In a statement, Gym noted that only five members voted for the proposal and that she and others “had significant concerns about the bill,” including the Department of Public Health’s capacity to enforce it.
“I support a universal gift ban,” she said, “but I opposed the bill’s requirement that the Health Department use its resources to license every visiting sales agent and review all their sales materials.”
Gym said she supports requiring Council members to disclose their spouses’ income sources, as did Councilmember Isaiah Thomas, whose wife recently started working for Perry Media Group, a public relations firm whose clients include the Delaware River Port Authority and the Pennsylvania Housing Finance Agency.
“Any type of disclosure, limits on outside income — none of that stuff bothers me,” Thomas said in an interview. “Whatever steps we need to take to make sure the public has that trust as it relates to their elected officials, that’s what I’m in favor of.”

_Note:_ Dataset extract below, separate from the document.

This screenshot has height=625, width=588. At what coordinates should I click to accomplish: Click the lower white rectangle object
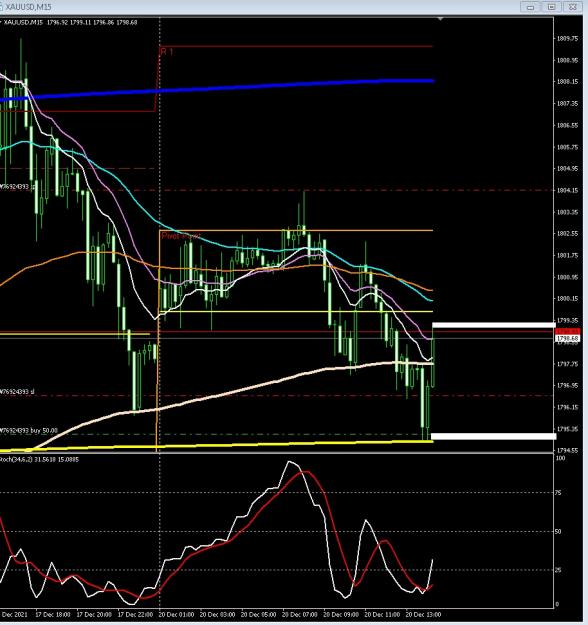coord(494,436)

The most common concern with such a requirement is that public reporting on spouses’ employment could discourage people from public service for fear of putting their families under the microscope.
“Being a spouse of someone in public service is difficult enough,” said Quiñones-Sánchez, whose husband, Tómas Sánchez, is a Temple University executive who ran unsuccessfully for a state Senate seat in 2014.
Quiñones-Sánchez’s husband is currently working on a development project in her district, she said, and the couple have taken steps to ensure there is no conflict of interest with her work. Earlier in her Council career, she asked her husband to sell rental properties that were in his name in part to avoid ethical quandaries.
“We got rid of everything,” she said.